The above topic…Narcissistic Parent Versus Loving Parent. Good points…we have to put it in perspective given that we’re grandparents but we could also apply this to our parenting. Our grandchild has the right to her grandmothers (both of us). I do not expect to be apart of decision making as she is my grandchild, not my child and I choose to respect her mama’s rules as I want my own rules to be respected (but can she and has she respected my rules when she had time with my children?? Unsure. Perhaps she is worried I will do as she has done and denigrate the child in front of her, tough to say and just a guess at best. I am capable of admitting my wrongs. I have NO memory of her ever being able to nor saying she was “sorry” for anything. It has to be altered to fit our situation as you can see…but it’s the type of parent I strive to be…a LOVING PARENT. Also, you can’t just throw money at kids…they need our love and our PRESENCE…. In the end, this is all my fault, anyway. I allowed this, you see.

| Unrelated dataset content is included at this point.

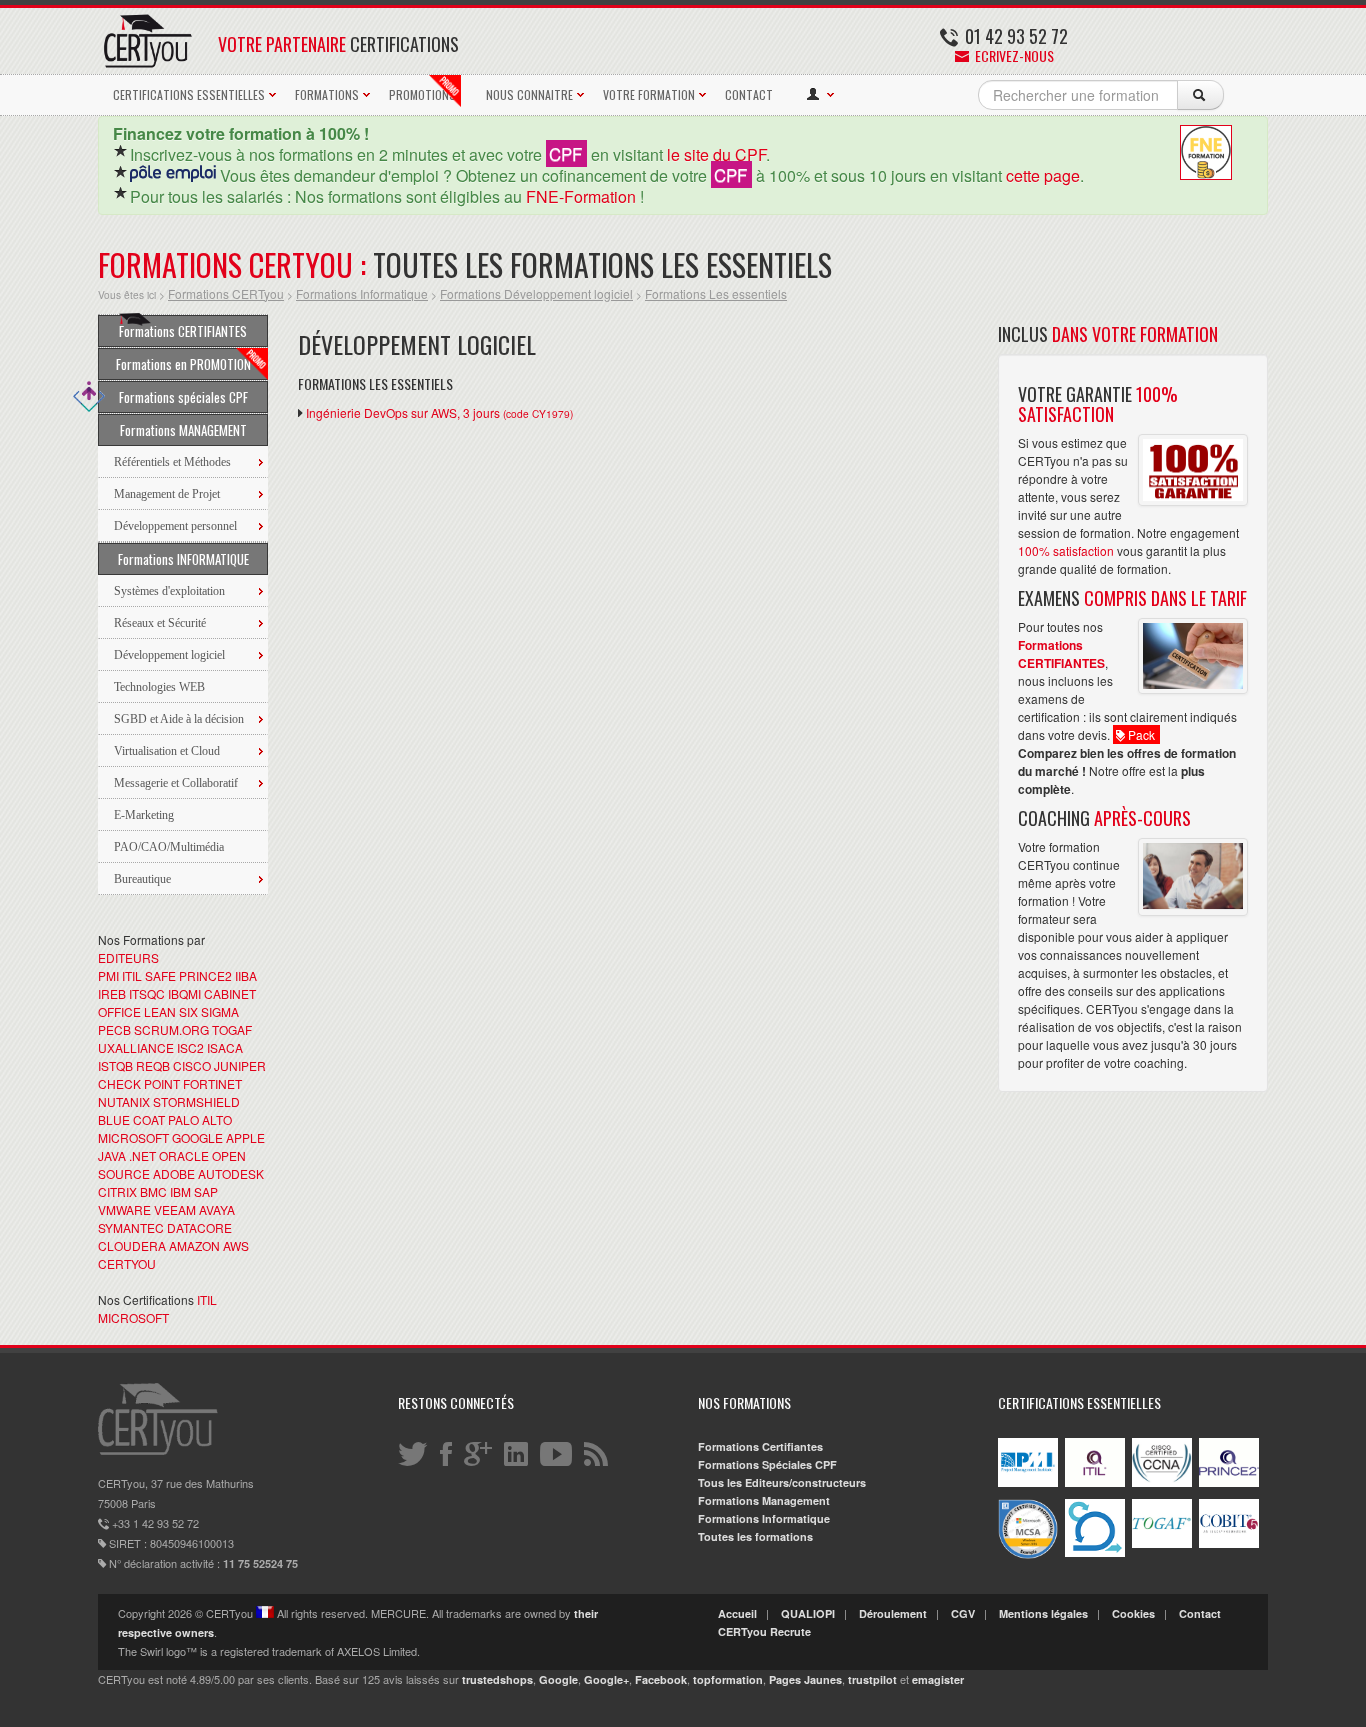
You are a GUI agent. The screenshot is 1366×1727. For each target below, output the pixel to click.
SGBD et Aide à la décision (179, 719)
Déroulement (893, 1613)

I didn’t want to complain so I would allow them free reign over me to say and do pretty much whatever they want. My first husband tried to point it out to me but I figured he’s controlling and abusive so I couldn’t really trust what he was saying stuff like, “you know your mom and sister only come over here to see the girls…they don’t care about you.” Why would a controlling, abusive person want anyone else horning in on their deal? So I didn’t listen. My friends and 2nd husband finally were good about helping me see and I’m glad they did…it turned out to be true.
*I will say, financially (in the past), she always tried to help me. I can say that. Absolutely. Not all of these apply to be sure..but some have an awfully sour familiarity. These past few years have been quite the challenge. From dealing with health issues (getting care, etc) to being harassed out of a job I’d long worked so hard for due to said health issues to missing my addicted daughter and having no idea where she could be. Apparently, the person I once trusted MOST felt it best to choose THIS time to keep from me our grandchild. I can’t imagine kicking someone when they’re down like this…knowingly. I just can’t imagine it. Instead, I got chastised for not being there more for HER. I got scolded and asked why I hadn’t sent her any money. If I had money to send, trust when I say it would’ve been hers. But starting out at 15.00 per hour as a single mother didn’t leave me in a good place money wise. I took grandbaby whenever she could let me, whenever I could. It was just never enough in her eyes.